● **Records supplied**:
——

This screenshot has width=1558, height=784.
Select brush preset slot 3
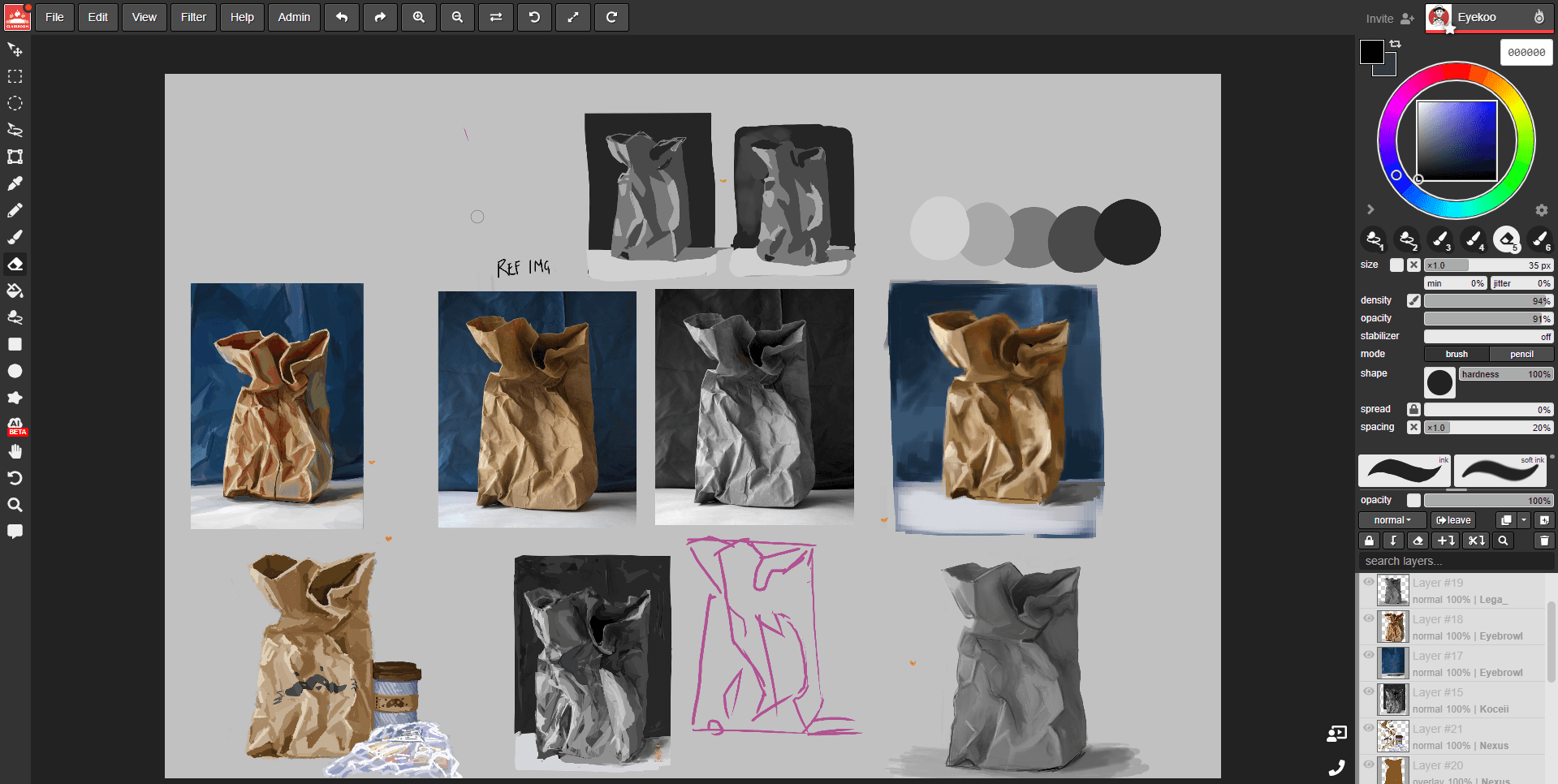(1440, 239)
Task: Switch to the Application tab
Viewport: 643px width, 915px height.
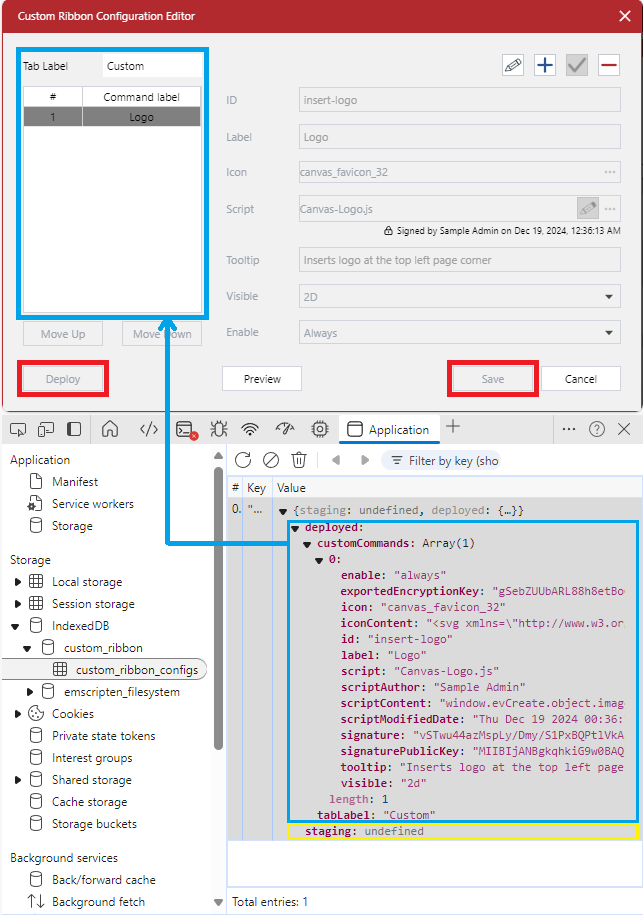Action: click(388, 430)
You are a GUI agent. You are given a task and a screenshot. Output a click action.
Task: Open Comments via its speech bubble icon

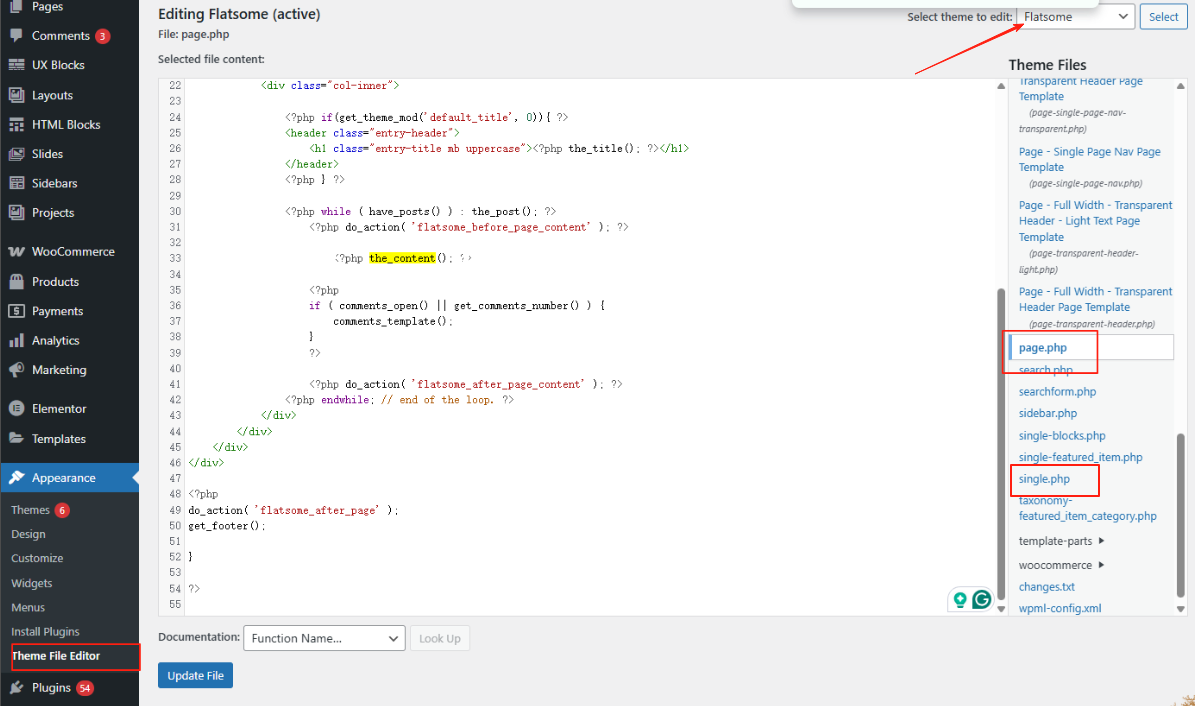(18, 35)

——

● **Directive**:
Write out the listing above again, substituting "screen capture" for every "screenshot" and keeping everything else the same. Leave out the pictures.

● **Expected answer**:
This screen capture has width=1558, height=784.
Select brush preset slot 3
(1440, 239)
Task: Switch to the Application tab
Viewport: 643px width, 915px height.
Action: click(388, 430)
You are a GUI agent. You are given a task and a screen capture. Output a click action.
Task: Open Comments via its speech bubble icon

(18, 35)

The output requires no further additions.